RECORDS SHOWN Block Start

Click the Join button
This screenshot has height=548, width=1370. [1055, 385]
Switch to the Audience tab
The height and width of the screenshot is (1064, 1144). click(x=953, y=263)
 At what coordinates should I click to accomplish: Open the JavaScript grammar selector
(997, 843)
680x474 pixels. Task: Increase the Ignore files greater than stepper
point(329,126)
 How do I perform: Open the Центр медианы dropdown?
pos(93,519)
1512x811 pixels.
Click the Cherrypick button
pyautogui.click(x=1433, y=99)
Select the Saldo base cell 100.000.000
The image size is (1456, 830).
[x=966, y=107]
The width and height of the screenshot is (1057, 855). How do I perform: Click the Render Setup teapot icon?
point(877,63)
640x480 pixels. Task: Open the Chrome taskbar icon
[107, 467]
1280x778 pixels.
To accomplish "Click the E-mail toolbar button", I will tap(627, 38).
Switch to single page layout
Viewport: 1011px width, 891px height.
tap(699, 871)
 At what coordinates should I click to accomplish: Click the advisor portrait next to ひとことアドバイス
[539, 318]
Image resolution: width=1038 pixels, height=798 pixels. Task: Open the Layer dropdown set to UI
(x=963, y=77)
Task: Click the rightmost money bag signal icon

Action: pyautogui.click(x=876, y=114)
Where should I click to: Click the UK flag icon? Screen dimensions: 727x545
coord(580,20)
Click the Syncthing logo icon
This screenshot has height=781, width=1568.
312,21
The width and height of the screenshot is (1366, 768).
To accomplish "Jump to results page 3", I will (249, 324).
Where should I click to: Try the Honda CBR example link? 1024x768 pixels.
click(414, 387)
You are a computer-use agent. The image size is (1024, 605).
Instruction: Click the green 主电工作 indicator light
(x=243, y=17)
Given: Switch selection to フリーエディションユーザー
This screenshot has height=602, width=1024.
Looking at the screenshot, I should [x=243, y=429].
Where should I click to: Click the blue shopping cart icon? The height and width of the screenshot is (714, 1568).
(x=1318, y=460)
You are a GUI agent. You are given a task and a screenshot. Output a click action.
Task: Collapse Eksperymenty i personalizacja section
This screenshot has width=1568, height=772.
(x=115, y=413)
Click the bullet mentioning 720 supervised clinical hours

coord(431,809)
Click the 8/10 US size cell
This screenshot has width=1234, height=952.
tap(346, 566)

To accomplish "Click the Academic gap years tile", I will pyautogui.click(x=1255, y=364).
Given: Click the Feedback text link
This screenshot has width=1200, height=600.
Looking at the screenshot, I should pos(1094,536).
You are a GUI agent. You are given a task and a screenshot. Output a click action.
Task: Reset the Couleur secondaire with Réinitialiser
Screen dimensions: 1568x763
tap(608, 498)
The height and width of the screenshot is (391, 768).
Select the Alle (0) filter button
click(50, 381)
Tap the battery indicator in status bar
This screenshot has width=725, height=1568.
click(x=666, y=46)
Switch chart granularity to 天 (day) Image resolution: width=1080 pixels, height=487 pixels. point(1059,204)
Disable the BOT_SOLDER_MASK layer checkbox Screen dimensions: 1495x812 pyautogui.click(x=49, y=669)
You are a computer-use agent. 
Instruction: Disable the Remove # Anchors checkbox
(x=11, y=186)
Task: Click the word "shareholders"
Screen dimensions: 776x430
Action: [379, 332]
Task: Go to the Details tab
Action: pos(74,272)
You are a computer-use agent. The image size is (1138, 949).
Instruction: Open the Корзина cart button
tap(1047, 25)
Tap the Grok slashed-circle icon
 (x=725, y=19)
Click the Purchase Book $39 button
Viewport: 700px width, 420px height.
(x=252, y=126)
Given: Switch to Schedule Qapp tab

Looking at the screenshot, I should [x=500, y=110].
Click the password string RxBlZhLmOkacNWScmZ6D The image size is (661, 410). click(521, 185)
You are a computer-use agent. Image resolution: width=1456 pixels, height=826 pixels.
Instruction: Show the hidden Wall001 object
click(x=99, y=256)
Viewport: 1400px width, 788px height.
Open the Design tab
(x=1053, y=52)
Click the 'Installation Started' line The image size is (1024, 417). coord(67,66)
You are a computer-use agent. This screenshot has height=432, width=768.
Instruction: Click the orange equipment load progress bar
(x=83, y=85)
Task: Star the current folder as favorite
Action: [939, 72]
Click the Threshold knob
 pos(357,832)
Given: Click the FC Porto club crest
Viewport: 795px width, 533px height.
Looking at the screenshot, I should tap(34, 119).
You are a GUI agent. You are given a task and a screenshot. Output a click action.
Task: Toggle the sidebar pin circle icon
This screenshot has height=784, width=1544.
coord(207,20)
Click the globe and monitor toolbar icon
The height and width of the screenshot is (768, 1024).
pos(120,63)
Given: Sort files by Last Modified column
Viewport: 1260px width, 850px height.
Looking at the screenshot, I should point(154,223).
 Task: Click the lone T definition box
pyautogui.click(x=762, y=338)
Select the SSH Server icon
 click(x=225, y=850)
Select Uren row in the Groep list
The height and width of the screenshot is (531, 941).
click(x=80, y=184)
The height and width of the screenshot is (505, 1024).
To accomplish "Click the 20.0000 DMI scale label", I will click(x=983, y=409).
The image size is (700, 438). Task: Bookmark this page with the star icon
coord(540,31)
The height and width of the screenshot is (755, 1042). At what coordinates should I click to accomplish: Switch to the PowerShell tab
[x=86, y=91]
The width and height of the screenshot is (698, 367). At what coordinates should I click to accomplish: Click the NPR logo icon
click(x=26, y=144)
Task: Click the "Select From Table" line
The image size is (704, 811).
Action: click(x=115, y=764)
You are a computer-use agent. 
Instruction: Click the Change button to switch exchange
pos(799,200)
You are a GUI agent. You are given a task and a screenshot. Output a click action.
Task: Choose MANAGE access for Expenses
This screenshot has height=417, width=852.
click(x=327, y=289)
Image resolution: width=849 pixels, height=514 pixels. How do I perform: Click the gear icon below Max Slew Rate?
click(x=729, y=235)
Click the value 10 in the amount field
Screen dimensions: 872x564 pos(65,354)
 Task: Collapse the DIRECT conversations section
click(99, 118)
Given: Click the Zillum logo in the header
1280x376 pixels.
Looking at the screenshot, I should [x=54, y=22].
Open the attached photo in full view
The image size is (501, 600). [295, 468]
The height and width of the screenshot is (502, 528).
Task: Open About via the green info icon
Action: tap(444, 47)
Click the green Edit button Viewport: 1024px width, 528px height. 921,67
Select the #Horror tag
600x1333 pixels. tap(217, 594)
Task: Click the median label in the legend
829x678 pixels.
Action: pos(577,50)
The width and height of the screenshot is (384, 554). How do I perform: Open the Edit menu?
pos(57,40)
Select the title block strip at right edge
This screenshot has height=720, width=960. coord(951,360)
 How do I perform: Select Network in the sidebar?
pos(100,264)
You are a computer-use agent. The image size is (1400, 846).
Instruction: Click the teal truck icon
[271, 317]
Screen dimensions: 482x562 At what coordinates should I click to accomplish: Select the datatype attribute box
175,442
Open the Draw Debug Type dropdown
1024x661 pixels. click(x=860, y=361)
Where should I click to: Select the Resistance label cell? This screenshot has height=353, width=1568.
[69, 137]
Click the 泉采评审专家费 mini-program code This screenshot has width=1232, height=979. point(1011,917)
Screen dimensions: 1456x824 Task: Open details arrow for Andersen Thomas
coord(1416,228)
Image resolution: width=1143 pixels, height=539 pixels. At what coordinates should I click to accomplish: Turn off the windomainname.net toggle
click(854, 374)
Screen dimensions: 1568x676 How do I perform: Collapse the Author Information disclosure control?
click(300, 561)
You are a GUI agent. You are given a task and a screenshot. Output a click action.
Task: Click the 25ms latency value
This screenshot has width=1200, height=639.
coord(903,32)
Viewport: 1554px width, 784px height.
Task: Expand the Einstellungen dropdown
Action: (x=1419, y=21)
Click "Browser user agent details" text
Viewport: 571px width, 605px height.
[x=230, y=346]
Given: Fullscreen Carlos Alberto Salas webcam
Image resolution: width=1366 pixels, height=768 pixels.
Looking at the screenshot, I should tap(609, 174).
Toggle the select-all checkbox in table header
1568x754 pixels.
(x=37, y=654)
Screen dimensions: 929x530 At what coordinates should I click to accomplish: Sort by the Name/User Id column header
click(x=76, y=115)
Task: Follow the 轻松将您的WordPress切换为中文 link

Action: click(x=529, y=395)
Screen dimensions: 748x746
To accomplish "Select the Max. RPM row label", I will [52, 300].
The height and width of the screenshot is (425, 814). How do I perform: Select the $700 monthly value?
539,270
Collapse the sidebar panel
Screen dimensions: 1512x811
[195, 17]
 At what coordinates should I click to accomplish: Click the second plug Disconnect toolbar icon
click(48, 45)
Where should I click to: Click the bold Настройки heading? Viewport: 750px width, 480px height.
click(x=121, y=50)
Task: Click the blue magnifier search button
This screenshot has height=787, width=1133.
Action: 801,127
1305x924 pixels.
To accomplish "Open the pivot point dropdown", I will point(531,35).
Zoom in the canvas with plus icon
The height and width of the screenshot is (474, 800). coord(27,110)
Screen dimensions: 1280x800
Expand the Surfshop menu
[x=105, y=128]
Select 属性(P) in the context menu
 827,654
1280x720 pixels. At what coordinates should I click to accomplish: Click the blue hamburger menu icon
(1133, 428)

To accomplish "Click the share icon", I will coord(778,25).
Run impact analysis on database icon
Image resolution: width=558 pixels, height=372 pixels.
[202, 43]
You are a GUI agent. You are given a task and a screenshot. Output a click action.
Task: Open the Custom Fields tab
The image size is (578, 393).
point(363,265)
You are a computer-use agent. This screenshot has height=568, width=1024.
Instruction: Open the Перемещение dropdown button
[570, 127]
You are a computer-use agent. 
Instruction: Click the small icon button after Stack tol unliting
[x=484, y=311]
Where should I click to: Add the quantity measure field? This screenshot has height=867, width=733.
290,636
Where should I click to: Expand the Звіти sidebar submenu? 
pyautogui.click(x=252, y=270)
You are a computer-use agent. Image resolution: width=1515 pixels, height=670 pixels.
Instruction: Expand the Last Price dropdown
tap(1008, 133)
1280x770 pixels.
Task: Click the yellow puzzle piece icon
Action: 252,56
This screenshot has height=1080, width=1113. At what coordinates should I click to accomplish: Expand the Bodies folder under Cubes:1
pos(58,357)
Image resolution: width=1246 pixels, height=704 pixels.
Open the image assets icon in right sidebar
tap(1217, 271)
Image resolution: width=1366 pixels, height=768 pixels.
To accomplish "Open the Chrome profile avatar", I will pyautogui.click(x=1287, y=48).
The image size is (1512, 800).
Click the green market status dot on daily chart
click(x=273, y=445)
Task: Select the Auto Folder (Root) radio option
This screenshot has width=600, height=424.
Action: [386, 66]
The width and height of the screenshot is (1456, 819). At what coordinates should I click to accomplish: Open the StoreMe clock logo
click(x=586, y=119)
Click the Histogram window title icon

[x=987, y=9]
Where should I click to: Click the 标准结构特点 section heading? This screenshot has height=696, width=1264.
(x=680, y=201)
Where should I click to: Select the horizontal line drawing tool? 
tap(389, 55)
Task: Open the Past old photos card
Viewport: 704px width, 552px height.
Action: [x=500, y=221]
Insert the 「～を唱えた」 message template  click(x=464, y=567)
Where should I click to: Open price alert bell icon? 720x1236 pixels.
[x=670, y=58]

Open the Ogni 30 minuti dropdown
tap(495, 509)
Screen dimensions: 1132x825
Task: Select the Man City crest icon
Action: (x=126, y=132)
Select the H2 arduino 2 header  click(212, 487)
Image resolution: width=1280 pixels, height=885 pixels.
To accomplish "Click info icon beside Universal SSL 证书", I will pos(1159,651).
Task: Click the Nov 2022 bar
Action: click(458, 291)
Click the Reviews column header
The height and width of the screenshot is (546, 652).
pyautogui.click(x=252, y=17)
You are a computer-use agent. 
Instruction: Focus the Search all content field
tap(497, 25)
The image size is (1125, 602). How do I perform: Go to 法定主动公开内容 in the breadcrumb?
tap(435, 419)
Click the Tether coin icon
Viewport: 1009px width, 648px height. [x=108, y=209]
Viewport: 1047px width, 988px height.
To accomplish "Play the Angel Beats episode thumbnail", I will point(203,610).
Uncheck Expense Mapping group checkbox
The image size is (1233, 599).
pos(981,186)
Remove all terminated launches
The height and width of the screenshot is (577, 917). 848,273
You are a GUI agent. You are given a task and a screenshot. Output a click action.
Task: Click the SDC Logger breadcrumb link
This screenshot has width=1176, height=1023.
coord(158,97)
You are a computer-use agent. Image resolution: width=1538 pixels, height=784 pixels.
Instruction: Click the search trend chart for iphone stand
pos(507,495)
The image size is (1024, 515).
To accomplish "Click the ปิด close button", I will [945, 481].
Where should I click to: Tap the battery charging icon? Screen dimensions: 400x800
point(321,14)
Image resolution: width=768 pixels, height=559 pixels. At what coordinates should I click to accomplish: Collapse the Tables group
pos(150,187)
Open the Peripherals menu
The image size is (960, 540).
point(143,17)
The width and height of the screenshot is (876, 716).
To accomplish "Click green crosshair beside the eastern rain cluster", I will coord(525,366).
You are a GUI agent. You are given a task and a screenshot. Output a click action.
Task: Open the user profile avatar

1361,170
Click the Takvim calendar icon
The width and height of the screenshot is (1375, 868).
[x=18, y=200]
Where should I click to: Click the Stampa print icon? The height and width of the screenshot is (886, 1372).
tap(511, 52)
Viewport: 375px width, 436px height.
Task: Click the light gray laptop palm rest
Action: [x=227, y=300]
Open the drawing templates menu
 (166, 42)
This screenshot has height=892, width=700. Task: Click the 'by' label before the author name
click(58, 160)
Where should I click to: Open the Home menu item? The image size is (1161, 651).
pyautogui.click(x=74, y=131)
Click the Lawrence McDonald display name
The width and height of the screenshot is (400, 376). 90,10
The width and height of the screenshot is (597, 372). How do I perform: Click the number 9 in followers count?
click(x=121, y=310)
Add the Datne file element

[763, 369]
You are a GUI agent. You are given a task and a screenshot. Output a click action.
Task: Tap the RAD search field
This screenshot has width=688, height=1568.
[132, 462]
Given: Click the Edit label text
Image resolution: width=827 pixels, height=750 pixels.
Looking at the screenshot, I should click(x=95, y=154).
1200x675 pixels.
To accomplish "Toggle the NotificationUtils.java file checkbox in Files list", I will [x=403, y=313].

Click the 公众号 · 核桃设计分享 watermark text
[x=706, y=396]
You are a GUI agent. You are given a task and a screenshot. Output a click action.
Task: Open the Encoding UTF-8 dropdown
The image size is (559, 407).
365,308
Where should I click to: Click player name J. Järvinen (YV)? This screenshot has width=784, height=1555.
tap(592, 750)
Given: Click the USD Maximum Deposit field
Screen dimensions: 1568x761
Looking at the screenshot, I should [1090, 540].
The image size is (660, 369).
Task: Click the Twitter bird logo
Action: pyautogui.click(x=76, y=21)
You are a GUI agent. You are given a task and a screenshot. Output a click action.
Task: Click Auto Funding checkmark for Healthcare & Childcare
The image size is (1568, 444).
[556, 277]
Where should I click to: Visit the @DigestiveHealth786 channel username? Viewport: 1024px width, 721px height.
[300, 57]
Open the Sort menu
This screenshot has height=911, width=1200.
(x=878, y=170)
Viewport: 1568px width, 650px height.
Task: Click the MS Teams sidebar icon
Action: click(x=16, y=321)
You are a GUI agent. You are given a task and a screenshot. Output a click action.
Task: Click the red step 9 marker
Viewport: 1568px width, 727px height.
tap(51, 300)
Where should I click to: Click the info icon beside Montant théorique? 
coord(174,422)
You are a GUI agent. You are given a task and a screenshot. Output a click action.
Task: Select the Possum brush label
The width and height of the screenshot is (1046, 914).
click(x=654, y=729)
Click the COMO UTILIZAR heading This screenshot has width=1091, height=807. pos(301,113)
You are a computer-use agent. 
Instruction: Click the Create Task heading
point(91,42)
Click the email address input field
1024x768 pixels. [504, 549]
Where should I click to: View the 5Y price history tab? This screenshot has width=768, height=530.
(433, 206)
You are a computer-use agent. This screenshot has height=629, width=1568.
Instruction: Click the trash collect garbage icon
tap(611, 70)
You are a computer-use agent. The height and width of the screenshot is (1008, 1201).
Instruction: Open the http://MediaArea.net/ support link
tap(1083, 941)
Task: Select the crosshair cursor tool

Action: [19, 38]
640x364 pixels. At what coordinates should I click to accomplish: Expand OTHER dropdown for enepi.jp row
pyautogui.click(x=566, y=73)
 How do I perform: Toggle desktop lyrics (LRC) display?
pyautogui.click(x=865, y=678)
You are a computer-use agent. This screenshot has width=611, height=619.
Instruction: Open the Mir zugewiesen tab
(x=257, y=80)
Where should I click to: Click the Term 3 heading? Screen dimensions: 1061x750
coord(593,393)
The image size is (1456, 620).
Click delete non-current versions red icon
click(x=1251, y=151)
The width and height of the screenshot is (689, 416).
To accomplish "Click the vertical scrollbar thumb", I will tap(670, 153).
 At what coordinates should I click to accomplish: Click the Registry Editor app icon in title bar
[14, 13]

RECORDS SHOWN Block End

## AIM OF THE EXERCISE
Every line from the start of the material above through the line that contains "The width and height of the screenshot is (1366, 768)." must be written out exactly, with both ends included.

## SOLUTION TO THE EXERCISE
Click the Join button
This screenshot has height=548, width=1370. [1055, 385]
Switch to the Audience tab
The height and width of the screenshot is (1064, 1144). click(x=953, y=263)
 At what coordinates should I click to accomplish: Open the JavaScript grammar selector
(997, 843)
680x474 pixels. Task: Increase the Ignore files greater than stepper
point(329,126)
 How do I perform: Open the Центр медианы dropdown?
pos(93,519)
1512x811 pixels.
Click the Cherrypick button
pyautogui.click(x=1433, y=99)
Select the Saldo base cell 100.000.000
The image size is (1456, 830).
[x=966, y=107]
The width and height of the screenshot is (1057, 855). How do I perform: Click the Render Setup teapot icon?
point(877,63)
640x480 pixels. Task: Open the Chrome taskbar icon
[107, 467]
1280x778 pixels.
To accomplish "Click the E-mail toolbar button", I will tap(627, 38).
Switch to single page layout
Viewport: 1011px width, 891px height.
tap(699, 871)
 At what coordinates should I click to accomplish: Click the advisor portrait next to ひとことアドバイス
[539, 318]
Image resolution: width=1038 pixels, height=798 pixels. Task: Open the Layer dropdown set to UI
(x=963, y=77)
Task: Click the rightmost money bag signal icon

Action: pyautogui.click(x=876, y=114)
Where should I click to: Click the UK flag icon? Screen dimensions: 727x545
coord(580,20)
Click the Syncthing logo icon
This screenshot has height=781, width=1568.
312,21
The width and height of the screenshot is (1366, 768).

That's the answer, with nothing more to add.